Sie heißt seit dem 28.3.1863 nach dem bis 1872 hier gelegenen Bauhof „Bauhofstraße“. Die beiden ehemaligen Hofbeamtenhäuser und heutige Mietshäuser in der Bauhofstraße 3-5 in Berlin-Mitte wurden 1865 erbaut. Die gesamte Anlage ist dreistöckig mit ausgebautem Mansarddach an der Straßenseite und vierstöckig an der Hofseite. Sie umschloss einst einen Innenhof, aber ein Teil des Quergebäudes wurde im Zweiten Weltkrieg zerstört.

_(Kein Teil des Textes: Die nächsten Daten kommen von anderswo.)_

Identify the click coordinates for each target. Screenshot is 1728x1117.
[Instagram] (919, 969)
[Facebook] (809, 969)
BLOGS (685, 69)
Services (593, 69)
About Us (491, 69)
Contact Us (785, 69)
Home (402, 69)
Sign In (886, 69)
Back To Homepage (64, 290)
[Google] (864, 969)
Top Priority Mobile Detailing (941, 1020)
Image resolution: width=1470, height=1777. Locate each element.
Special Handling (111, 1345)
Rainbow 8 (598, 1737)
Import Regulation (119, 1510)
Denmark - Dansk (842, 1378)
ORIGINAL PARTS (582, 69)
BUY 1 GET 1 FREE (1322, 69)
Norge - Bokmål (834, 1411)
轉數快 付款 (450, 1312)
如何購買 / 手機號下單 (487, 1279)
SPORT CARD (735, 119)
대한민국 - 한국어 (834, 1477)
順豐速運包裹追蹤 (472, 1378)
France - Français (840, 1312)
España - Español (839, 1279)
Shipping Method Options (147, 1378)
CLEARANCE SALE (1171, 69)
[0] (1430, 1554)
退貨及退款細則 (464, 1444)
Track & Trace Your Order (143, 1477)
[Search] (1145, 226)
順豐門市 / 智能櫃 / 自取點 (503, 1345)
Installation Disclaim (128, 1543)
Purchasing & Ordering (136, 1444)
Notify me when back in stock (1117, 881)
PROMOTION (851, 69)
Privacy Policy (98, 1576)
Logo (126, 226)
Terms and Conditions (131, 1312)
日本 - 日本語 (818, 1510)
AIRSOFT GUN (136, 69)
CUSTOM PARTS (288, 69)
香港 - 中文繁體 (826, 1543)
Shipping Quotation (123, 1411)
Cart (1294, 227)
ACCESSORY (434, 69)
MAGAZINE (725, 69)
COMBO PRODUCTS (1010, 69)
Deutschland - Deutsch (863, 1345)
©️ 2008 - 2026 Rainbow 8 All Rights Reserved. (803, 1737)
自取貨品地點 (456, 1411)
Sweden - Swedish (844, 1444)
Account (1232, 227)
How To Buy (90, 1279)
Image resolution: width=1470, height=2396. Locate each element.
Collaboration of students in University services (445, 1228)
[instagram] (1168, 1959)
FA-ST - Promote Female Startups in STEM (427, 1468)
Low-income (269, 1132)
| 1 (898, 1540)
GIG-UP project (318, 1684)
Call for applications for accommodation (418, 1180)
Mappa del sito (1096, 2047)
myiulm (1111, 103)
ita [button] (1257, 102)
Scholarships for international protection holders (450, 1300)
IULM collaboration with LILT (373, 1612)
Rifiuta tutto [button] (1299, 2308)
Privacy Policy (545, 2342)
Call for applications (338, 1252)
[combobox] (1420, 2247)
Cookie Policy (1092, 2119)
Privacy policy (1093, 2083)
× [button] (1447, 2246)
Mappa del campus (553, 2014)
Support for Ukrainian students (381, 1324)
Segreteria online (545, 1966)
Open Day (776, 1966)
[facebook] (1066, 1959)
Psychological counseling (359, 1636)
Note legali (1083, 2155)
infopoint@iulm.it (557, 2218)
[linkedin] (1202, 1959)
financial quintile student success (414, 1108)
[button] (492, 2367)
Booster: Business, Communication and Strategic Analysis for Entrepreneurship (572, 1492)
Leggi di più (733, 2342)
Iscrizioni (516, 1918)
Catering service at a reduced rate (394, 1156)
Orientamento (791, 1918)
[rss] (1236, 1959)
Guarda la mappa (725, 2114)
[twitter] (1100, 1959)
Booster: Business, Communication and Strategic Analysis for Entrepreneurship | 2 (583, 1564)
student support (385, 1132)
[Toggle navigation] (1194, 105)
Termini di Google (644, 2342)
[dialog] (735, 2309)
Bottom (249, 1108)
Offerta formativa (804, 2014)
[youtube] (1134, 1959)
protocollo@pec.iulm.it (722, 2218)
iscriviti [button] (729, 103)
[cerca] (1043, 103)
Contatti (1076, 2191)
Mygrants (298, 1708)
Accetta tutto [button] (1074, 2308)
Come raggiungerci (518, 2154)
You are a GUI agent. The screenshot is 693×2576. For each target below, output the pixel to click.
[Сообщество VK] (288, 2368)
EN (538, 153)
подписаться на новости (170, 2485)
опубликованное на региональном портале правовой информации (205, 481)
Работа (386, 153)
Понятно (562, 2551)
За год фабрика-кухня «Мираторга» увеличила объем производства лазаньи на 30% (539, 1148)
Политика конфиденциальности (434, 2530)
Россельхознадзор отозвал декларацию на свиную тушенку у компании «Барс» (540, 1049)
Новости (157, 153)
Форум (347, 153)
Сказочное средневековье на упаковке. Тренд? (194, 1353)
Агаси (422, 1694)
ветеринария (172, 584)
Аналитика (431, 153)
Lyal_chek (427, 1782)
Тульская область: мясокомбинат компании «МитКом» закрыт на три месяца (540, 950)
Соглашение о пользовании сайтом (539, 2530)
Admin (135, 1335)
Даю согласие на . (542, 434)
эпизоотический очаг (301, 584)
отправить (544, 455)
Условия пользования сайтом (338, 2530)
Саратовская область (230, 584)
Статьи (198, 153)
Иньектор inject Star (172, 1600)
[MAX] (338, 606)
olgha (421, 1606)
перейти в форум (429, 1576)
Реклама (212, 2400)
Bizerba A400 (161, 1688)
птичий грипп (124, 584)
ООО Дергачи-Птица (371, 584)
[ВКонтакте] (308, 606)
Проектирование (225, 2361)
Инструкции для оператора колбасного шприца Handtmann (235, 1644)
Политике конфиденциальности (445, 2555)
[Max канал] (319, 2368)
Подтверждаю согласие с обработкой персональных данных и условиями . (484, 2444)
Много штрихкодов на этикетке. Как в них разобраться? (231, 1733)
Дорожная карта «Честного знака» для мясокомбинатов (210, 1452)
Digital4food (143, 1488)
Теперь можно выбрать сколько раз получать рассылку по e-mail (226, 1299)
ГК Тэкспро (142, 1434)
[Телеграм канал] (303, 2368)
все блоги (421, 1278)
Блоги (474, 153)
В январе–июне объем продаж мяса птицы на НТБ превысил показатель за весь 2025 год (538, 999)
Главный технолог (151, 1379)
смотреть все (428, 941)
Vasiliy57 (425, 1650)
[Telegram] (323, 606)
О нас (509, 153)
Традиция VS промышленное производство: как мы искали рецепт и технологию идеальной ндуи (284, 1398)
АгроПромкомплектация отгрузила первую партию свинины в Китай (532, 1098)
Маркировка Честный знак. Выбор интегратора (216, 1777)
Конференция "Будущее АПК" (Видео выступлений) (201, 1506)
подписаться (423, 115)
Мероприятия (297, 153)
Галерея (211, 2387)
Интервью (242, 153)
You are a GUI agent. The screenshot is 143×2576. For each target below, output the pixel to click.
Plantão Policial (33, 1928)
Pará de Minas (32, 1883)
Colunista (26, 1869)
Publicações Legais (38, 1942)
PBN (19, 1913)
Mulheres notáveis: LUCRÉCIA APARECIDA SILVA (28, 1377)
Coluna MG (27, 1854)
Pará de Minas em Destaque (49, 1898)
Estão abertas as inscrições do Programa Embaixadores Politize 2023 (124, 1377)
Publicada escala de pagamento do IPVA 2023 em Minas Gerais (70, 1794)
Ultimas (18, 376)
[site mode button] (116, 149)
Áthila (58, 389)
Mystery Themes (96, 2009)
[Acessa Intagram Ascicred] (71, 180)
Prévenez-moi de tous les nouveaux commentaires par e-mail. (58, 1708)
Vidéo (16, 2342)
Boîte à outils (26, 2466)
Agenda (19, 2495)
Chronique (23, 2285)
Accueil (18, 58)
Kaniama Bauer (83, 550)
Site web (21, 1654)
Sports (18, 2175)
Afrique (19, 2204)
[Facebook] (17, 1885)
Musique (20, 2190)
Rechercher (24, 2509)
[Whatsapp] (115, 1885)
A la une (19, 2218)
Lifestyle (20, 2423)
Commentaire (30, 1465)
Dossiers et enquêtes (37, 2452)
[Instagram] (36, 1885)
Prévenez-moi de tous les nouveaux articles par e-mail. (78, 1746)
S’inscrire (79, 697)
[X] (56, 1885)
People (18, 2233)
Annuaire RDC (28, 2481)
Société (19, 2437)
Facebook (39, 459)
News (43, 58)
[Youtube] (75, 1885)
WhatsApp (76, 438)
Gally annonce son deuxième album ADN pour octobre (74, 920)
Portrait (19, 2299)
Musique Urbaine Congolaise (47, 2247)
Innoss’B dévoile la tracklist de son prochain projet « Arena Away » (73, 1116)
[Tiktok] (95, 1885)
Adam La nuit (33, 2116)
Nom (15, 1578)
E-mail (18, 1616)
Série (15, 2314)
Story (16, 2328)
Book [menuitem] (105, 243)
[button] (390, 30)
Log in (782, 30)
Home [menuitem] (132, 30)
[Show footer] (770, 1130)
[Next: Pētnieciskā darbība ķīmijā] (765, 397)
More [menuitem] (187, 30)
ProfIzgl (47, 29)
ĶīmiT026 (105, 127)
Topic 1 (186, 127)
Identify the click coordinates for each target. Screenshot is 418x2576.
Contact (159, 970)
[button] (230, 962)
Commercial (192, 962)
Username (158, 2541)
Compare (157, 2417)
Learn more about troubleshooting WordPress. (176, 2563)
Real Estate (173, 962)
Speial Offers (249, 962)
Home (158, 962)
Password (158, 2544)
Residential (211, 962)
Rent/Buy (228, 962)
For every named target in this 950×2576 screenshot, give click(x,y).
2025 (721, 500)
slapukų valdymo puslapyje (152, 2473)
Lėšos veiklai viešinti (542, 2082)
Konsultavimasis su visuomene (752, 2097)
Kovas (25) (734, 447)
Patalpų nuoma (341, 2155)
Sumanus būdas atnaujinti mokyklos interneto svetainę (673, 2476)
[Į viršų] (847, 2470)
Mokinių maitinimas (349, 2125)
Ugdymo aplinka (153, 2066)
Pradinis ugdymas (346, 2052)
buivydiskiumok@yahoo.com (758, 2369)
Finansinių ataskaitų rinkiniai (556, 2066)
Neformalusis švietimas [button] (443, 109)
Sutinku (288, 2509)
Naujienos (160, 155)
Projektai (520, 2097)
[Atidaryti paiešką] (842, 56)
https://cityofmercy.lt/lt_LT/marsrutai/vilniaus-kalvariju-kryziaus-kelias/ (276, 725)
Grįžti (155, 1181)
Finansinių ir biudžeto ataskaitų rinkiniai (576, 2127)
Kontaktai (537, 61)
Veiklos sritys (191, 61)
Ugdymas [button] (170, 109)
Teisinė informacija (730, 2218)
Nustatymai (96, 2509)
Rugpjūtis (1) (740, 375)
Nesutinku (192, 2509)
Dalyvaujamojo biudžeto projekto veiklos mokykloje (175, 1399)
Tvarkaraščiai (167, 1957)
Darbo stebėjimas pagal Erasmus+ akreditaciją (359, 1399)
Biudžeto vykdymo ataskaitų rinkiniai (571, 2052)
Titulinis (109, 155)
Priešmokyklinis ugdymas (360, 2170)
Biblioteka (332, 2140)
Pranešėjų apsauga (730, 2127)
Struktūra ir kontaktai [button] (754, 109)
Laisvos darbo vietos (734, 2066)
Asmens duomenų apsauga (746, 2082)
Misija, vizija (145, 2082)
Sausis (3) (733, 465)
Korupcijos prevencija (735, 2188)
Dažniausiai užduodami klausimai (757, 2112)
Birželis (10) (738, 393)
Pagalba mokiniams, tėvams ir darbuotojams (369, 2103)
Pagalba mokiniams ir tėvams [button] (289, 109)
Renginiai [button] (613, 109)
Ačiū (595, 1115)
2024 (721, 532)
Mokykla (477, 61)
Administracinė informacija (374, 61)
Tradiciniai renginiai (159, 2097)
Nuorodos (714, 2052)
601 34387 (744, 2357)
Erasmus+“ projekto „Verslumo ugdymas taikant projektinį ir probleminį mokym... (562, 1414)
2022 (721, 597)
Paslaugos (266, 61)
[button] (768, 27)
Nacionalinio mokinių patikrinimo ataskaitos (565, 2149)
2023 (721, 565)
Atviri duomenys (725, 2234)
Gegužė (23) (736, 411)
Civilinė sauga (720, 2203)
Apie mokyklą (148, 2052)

Die Straßenfassade ist gleichförmig gegliedert und weist zurückhaltend spätklassizistischen Bauschmuck auf. Die beiden Portale an der Bauhofstraße sind durch korinthische Pilaster und reliefierte Giebelfelder hervorgehoben. In der Anlage wohnten einst Hofbedienstete wie Lakaien, Jäger oder Portiers.

Am denkmalgeschützten Haus Nr.2 aus dem Jahre 1828 befindet sich eine Gedenktafel für Gottfried Keller. Entgegen der Inschrift wohnte der Dichter aber nicht hier, sondern im nicht mehr vorhandenen Haus Bauhof (heute Hegelplatz) Nr.2.

Die Häuser sind als Baudenkmal ausgewiesen.